Please help. Thanks!

mahdeto commented 5 years ago

In case someone runs into this. Turns out I had some corrupted wav files (very small but had some speech) that caused this.

ican24 commented 4 years ago

Additionally this case is possible, when the wav file is a stereo, not mono. Tacotron is using 16kHz 16bit mono for training.
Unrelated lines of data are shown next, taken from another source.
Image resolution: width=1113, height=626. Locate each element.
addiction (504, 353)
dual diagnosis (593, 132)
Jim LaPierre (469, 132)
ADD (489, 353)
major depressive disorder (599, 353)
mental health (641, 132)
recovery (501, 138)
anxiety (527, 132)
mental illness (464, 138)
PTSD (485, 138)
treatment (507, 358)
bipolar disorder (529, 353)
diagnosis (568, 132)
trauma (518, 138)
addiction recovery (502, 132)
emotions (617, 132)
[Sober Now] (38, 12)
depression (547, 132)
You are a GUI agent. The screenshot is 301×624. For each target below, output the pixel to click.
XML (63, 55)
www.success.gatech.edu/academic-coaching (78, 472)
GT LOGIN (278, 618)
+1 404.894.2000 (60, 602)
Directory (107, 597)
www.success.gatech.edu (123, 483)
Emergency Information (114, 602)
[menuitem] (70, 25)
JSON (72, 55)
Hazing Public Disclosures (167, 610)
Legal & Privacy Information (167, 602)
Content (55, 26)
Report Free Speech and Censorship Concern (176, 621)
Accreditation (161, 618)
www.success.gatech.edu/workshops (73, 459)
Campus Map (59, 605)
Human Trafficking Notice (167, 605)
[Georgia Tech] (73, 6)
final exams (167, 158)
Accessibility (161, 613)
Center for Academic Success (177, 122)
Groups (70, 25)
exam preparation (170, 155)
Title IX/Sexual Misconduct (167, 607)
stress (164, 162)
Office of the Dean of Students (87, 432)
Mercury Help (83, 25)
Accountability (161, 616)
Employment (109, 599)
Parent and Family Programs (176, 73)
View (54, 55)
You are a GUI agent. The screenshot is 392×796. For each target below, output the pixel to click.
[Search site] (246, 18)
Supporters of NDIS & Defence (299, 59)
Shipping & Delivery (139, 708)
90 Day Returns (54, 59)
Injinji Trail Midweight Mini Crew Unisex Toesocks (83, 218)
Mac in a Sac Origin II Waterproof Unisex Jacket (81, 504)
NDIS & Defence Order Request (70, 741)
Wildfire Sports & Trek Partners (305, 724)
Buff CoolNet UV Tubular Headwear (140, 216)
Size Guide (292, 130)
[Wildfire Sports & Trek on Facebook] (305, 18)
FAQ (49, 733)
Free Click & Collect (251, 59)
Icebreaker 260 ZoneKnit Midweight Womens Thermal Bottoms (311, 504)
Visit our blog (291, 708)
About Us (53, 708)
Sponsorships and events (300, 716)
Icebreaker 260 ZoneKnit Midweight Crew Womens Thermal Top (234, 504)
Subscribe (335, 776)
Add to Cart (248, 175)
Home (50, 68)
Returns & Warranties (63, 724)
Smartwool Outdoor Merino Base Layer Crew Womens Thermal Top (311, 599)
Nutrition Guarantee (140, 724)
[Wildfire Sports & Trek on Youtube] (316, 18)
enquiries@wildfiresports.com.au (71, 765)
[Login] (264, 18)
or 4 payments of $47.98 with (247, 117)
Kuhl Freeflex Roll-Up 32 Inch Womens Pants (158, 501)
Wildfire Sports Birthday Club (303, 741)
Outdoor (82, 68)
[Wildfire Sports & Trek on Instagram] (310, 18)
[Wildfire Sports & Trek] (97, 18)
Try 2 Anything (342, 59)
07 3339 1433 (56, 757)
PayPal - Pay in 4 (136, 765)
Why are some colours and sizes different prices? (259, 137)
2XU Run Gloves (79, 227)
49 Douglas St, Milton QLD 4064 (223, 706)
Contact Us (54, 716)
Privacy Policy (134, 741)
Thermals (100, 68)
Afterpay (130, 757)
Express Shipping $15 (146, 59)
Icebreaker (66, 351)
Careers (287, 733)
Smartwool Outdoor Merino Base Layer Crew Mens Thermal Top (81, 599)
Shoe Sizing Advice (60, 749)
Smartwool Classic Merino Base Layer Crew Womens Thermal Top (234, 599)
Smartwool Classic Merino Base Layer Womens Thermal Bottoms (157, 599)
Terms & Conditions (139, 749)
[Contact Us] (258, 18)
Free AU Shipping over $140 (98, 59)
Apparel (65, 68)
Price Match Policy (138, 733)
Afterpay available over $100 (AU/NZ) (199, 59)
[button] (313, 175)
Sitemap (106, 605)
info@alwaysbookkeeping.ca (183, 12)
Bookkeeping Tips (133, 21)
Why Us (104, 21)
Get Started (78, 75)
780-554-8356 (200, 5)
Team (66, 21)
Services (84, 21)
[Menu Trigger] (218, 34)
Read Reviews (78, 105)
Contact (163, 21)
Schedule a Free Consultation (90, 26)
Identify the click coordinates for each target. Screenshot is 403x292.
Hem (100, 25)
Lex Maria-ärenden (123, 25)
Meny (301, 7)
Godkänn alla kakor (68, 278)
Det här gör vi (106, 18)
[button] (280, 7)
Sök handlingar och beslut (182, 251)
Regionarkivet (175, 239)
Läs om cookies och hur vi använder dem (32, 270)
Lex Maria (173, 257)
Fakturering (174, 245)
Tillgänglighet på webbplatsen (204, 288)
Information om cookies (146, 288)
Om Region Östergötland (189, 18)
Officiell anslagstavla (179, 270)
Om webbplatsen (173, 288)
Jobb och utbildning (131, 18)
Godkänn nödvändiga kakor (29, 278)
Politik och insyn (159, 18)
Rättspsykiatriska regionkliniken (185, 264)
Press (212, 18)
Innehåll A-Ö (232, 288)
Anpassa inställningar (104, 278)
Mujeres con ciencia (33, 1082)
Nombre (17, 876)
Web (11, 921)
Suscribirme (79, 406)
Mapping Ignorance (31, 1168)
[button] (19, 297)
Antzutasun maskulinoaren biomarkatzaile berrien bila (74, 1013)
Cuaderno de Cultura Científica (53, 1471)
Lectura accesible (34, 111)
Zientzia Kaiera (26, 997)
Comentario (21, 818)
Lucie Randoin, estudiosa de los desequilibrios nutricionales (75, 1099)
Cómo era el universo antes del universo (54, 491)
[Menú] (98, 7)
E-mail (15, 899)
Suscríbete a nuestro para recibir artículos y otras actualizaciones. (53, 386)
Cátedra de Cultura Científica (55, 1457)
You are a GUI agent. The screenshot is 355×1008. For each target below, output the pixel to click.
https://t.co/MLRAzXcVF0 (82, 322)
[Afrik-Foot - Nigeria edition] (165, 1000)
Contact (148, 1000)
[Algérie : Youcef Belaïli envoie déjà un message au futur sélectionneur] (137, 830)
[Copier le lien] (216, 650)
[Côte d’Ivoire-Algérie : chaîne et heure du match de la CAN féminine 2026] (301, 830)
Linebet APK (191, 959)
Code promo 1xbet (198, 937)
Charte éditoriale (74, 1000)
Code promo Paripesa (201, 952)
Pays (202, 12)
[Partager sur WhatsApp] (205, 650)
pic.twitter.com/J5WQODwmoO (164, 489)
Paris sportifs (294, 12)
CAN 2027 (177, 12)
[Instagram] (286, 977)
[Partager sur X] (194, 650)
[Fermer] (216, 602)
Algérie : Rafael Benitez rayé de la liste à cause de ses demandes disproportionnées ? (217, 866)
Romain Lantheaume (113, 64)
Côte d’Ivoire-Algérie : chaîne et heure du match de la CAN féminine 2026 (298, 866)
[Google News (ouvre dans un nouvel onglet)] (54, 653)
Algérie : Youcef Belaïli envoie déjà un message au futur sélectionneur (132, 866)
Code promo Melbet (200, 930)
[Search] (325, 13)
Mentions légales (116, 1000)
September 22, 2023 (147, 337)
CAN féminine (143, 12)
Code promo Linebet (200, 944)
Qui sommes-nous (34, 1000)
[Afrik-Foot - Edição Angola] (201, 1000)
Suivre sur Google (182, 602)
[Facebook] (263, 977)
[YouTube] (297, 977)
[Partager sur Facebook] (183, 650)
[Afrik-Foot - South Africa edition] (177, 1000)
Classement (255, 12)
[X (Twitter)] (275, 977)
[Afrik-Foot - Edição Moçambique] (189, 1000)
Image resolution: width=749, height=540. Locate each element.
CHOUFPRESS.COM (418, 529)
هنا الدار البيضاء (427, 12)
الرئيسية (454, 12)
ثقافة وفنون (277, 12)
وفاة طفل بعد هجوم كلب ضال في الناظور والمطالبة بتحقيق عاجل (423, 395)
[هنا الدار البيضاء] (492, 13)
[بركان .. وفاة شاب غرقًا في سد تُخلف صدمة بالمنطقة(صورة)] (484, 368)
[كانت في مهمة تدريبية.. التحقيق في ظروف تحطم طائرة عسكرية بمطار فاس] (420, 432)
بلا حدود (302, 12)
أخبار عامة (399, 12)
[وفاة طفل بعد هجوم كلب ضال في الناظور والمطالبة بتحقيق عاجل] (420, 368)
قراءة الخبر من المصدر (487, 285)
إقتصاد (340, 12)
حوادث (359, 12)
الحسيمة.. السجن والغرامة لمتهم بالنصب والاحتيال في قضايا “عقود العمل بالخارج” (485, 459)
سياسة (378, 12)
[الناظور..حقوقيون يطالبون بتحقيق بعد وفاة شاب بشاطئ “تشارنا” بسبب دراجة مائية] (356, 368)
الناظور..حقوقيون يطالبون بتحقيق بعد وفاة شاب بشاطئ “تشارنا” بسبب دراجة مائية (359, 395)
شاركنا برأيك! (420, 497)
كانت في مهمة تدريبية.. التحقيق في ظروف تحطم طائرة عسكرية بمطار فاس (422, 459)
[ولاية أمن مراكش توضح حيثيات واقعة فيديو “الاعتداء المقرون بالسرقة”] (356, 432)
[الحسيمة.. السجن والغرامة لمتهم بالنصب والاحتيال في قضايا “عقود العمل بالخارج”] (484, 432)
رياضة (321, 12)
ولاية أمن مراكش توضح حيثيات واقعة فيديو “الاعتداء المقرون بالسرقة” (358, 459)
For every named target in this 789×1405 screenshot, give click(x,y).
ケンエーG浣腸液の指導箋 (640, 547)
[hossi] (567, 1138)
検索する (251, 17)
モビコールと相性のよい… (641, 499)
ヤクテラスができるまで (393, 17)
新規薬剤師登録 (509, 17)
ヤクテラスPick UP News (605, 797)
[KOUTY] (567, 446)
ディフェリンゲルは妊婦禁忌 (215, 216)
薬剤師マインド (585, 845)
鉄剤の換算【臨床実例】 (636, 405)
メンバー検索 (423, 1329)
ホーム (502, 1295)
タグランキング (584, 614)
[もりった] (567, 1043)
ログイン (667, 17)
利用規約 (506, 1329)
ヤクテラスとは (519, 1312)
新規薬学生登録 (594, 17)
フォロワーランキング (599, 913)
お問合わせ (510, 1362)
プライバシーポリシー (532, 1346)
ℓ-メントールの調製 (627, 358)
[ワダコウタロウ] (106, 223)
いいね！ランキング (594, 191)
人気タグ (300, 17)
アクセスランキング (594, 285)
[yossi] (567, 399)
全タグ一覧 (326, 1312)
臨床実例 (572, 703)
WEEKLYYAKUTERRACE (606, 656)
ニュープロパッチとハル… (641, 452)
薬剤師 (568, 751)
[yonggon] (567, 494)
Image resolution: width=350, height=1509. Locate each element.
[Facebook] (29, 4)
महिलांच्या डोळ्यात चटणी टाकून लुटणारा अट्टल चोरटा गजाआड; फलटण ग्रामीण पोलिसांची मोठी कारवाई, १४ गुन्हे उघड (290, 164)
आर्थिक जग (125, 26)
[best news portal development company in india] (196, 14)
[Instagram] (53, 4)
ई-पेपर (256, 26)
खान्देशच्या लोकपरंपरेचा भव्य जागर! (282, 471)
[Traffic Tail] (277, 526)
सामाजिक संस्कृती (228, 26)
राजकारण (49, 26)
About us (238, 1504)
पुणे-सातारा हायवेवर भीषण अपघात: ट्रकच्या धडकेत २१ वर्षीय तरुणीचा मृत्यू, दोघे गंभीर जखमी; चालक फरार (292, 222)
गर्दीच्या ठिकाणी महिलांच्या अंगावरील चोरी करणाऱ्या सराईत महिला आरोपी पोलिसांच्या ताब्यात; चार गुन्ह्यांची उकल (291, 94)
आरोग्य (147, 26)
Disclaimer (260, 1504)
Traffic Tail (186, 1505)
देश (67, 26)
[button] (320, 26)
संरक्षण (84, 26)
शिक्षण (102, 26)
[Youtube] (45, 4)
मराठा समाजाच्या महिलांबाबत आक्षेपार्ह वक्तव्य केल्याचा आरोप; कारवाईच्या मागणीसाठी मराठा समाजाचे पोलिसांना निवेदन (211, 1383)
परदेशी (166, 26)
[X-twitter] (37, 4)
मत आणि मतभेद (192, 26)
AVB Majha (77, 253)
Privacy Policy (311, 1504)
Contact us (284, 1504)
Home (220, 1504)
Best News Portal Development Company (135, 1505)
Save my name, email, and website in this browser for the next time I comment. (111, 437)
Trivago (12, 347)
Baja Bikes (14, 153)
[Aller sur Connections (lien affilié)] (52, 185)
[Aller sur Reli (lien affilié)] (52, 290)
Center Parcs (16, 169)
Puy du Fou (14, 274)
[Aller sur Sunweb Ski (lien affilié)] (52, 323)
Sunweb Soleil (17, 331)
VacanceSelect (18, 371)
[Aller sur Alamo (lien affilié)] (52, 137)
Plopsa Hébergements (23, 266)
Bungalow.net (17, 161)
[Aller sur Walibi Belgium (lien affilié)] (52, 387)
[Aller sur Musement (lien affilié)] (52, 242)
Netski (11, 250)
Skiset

RESDXChgfore9hing commented 3 years ago

I had the same problem,now. Codec:PCM S16LE(s16l) Type:Audio Channels:Mono Sample rate:16000Hz Bits per sample:16

Maybe is a codec problem,Above info is obtained from VLC,anyone can inform us the working setup?

Quite confusing,I also edited the hparam file respectively does not seem to work.

Originally 22khz,now 16kHz 16bit mono for training. Does not seems to work.hmmmm..

RESDXChgfore9hing commented 3 years ago

Oh thanks i also suspected those weird small files it is not corrupted but,something is wrong when used as input.Solved.THANKS.

jazz215 commented 3 years ago

In case someone runs into this. Turns out I had some corrupted wav files (very small but had some speech) that caused this.

I am also getting this error: RuntimeError: Argument #4: Padding size should be less than the corresponding input dimension, but got: padding (512, 512) at dimension 3 of input 4 when i am doing inference: what do you mean by corrupted wav files? when i use 16khz file , i was getting sample rate error so i had to switch back to 22khz. My inference script: python inference.py --tacotron2 output/checkpoint_Tacotron2_last.pt --waveglow output/checkpoint_WaveGlow_last.pt --cpu -o output/ -i phrases1/phrase.txt I can run the same inference with prretrained models, but not with my trained models.